Of the lines in the material below, print only those from the one containing "You are a computer-use" to the one containing "This screenshot has width=460, height=349.", ends included, exactly as written and without pictures.
== == ==
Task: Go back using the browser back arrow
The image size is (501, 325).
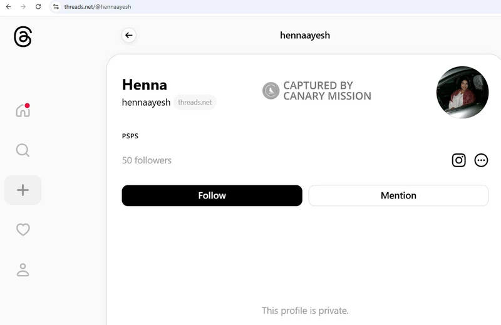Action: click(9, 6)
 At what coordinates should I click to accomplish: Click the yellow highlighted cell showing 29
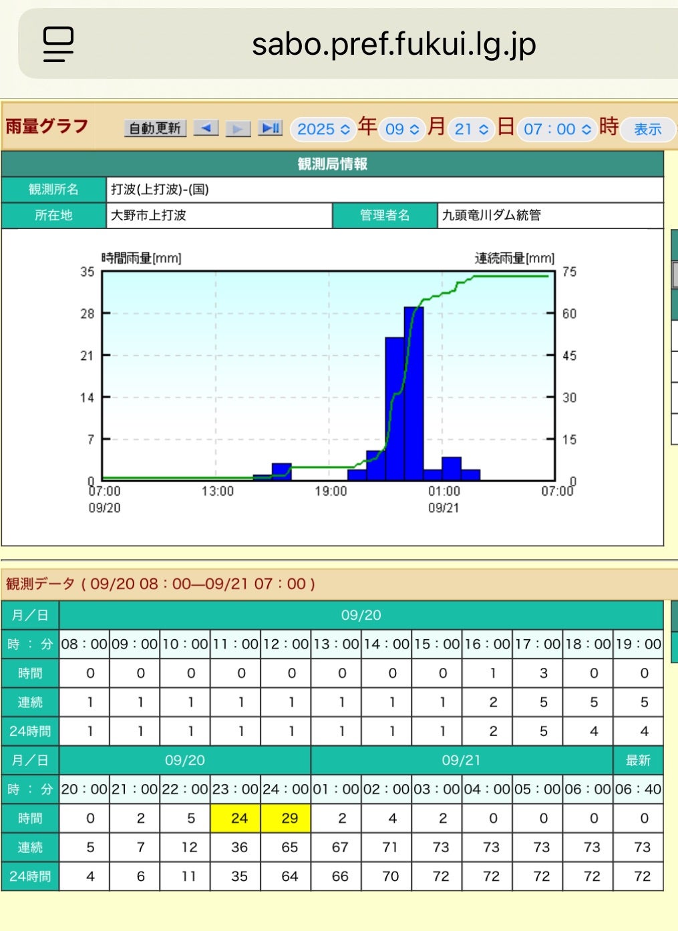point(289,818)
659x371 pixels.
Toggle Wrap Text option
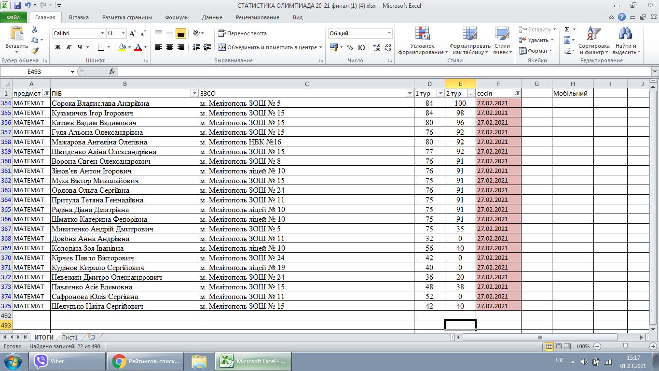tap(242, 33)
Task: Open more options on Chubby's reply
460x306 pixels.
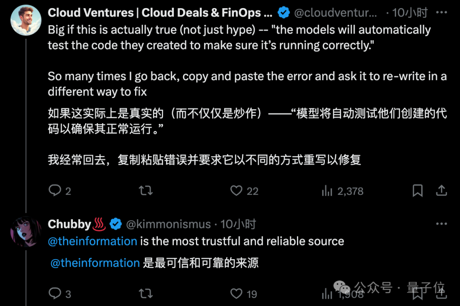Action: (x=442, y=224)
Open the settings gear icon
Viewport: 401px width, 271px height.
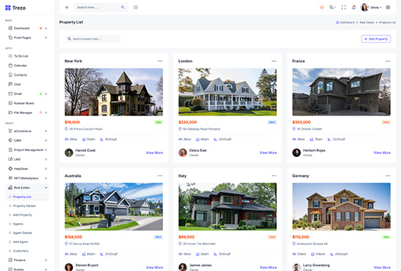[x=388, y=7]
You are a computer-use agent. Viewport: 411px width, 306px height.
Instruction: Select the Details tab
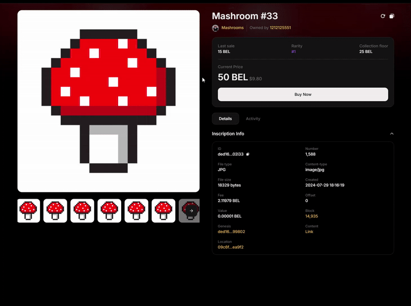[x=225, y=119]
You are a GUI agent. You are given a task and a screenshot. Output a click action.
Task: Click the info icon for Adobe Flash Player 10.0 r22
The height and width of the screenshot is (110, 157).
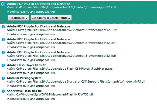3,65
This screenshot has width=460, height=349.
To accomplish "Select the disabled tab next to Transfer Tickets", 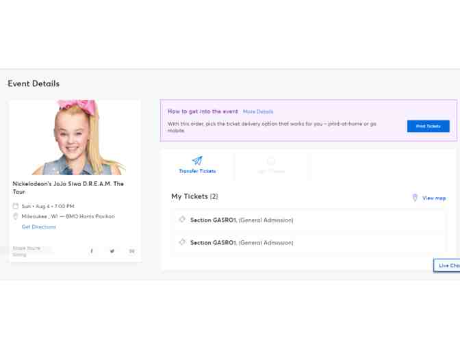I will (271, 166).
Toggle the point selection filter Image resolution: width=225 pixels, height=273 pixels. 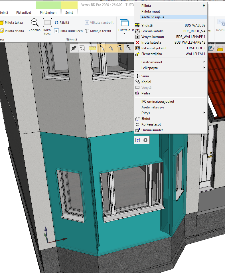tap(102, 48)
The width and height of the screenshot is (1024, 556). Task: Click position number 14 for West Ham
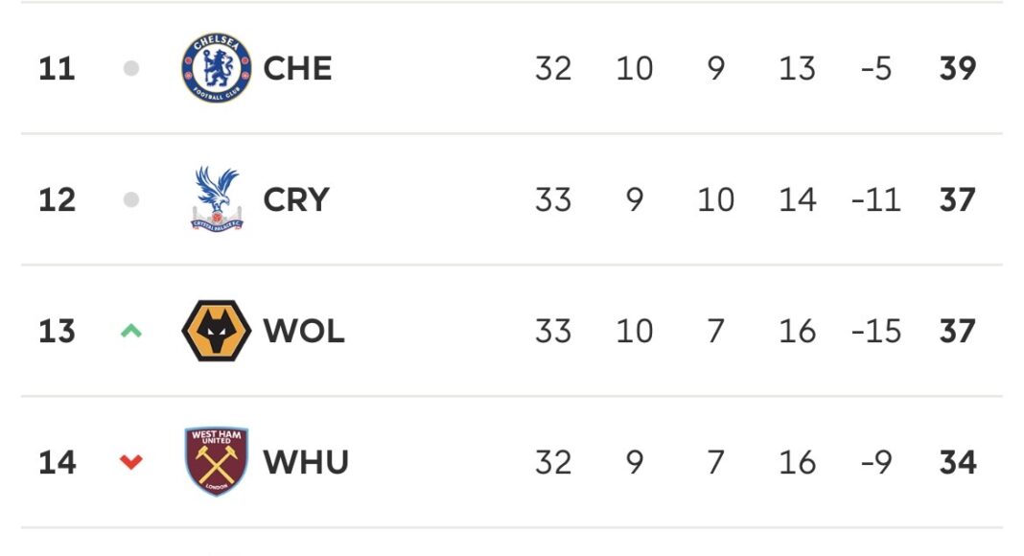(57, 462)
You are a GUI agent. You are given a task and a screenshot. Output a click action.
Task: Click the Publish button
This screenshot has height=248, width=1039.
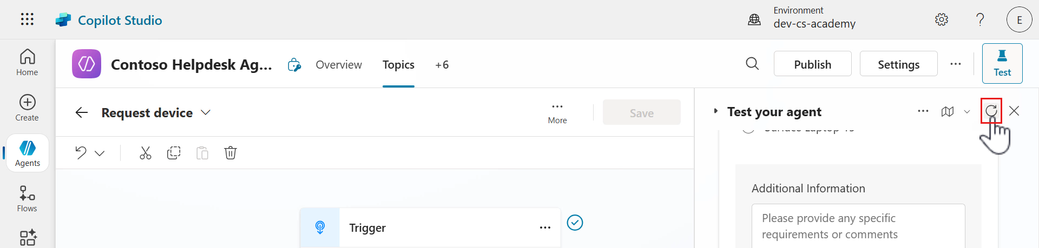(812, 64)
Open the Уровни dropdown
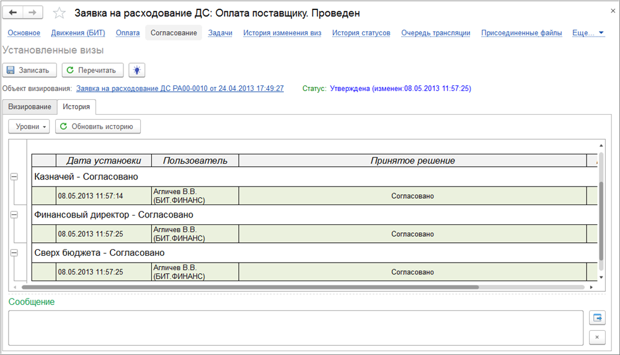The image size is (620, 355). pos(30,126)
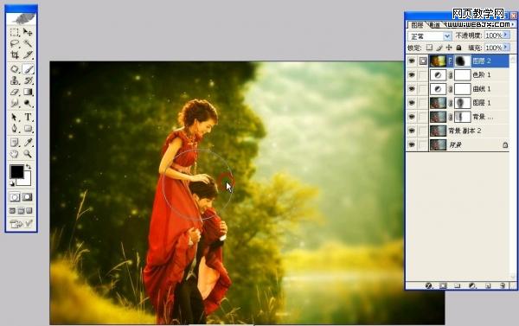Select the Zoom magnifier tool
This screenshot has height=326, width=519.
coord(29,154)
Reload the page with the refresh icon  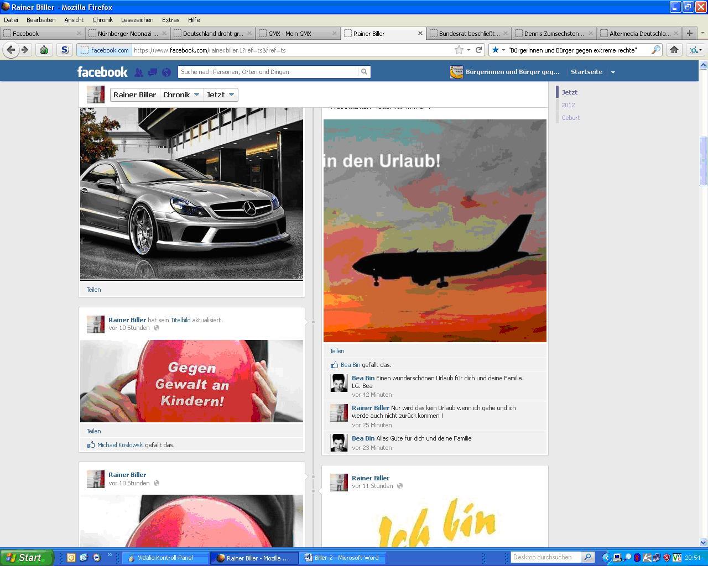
== == ==
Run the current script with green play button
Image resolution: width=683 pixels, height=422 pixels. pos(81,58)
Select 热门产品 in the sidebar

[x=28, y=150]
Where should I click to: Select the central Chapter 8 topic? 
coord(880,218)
== == ==
## Solution below
You are a computer-use agent. Viewport: 411px width, 306px height.
Instruction: Select the Details tab
[x=225, y=119]
You are a GUI agent. You are given a task and a screenshot. Output a click action.
Task: Click the info icon for Adobe Flash Player 10.0 r22
The height and width of the screenshot is (110, 157).
3,65
This screenshot has width=460, height=349.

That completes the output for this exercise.